The Sinclair Method is the most effective treatment method available in the world today. The 78% success rate in Finland compares with less than 10% success rate for rehab.

Hello Paul, thank you for joining the discussion it is very helpful. I knew nothing of TSM until a couple of days ago after it was mentioned here. Yet I followed the progress of Nalmefene introduction into England and jumped at the opportunity. Obviously not fully informed. I am i guess a typical target for the NICE Guidlines. I don,t consider myself an alcoholic ( or didn,t ) Over the years my wife and i just crept into this habit of drinking every evening. Both of us successfully continuing to work in senior posts in health until retirement. The drinking continued of course and got earlier in the evening. My main reason for wanting to cut down my intake was for health reasons and not the way i was functioning. I want to try and inprove my fitness. Where in the past i could cut down my drinking for long periods of time and have days off i now found this difficult to do and wanted to enjoy my evening drinks. Never a hangover but saying to myself the next morning why did i drink again.

So my expectations were that i take a tablet each day that would help me not to feel like a drink or restrict the amount. On the two days a week i wanted to drink, i.e. in company with friends, i would not take the tablet. I now discover that this is not the way it should be.

The information i have read over the past couple of days on the Scottish Trials and UK licence indicates no reasearch evidence for continuing to take the drug for more than a year. In fact on prescribing in the UK it advises caution. I recall also reading that the granting of the UK licence was not based on The Sinclair Method. Am i correct on that or have i misread ?

I hadn,t quite finished my response when i sent it so can i add this.

My understanding at the time of the two weeks after assessment in the NICE guidlines was that this was people like me drinking at that level before and after assessment. My whole interpretation of the introduction of Nalmephene in the UK was that it was aimed at those individuals such as myself. Not those heavier level drinkers requiring detox.

So how do i proceed giving the longer term implications that i was not aware of when starting out on this journey. I guess i don,t really have an option. My plan that i would be on these tablets a few months and stop does not seem realistic hearing what i am hearing here.

Paul, is there someone in the UK involved in the licence / Nice whome i could correspond with to discuss further ?

You won't get much joy from NICE because they are a government body who are not easily accessibly by phone for the public.

Nalmefene is aimed at anybody who is drinking too much and the guidelines of what they should be drinking immediately before starting on it are for safety.
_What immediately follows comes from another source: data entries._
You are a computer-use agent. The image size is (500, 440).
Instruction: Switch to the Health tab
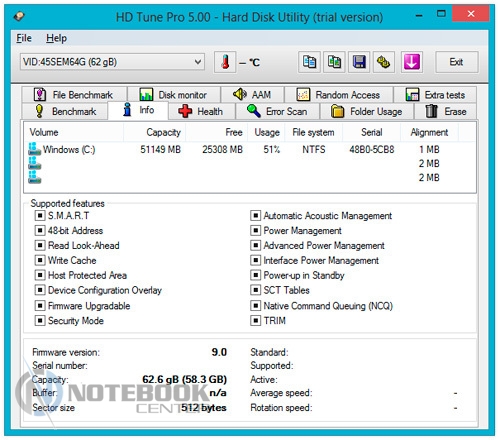point(202,111)
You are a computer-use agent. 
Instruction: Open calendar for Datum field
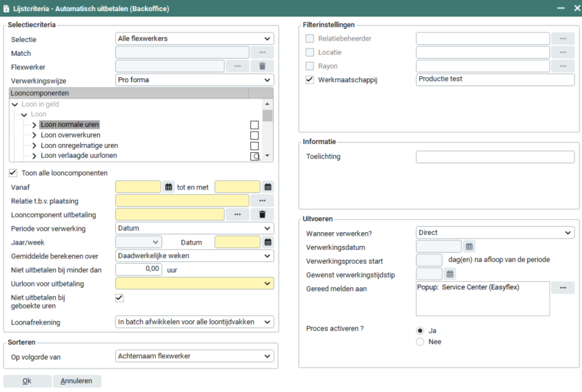[x=268, y=242]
In order to make it accessible to people drinking a lot more, we give people detoxes to get them to a point where we can do it without breaching guidelines but that doesn't mean that everybody who can benefit from Nalmefene needs a detox.
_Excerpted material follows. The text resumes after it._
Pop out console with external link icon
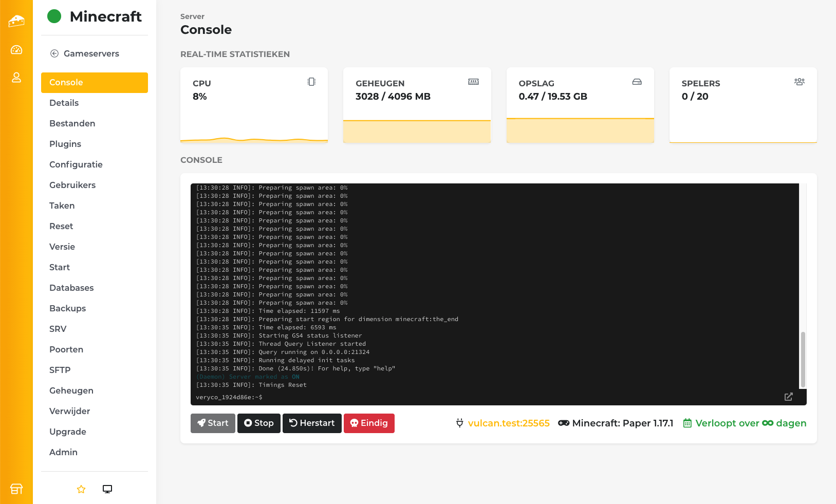The height and width of the screenshot is (504, 836). [788, 397]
You will not find many experts in the UK. You can talk to me via private message. I know you said you had trouble sending me one before, I will send you one, see if you can reply to that.

 

You will not hear The Sinclair Method mentioned by the NHS or by NICE or by many health care professionals. People are stuck in old ways of thinking and there are many GPs that still have very little knowledge of alcohol detox even decades after it was first used. There simply is no motivation from the NHS to deal with addiction adequately. This has resulted in private clinics springing up everywhere, some which are not bad and some which rely on people failing time and time again for their repeat business. It's absolutely scandalous in my view.

I can't talk too much about what I do in this public forum as it would be seen as me promoting my business.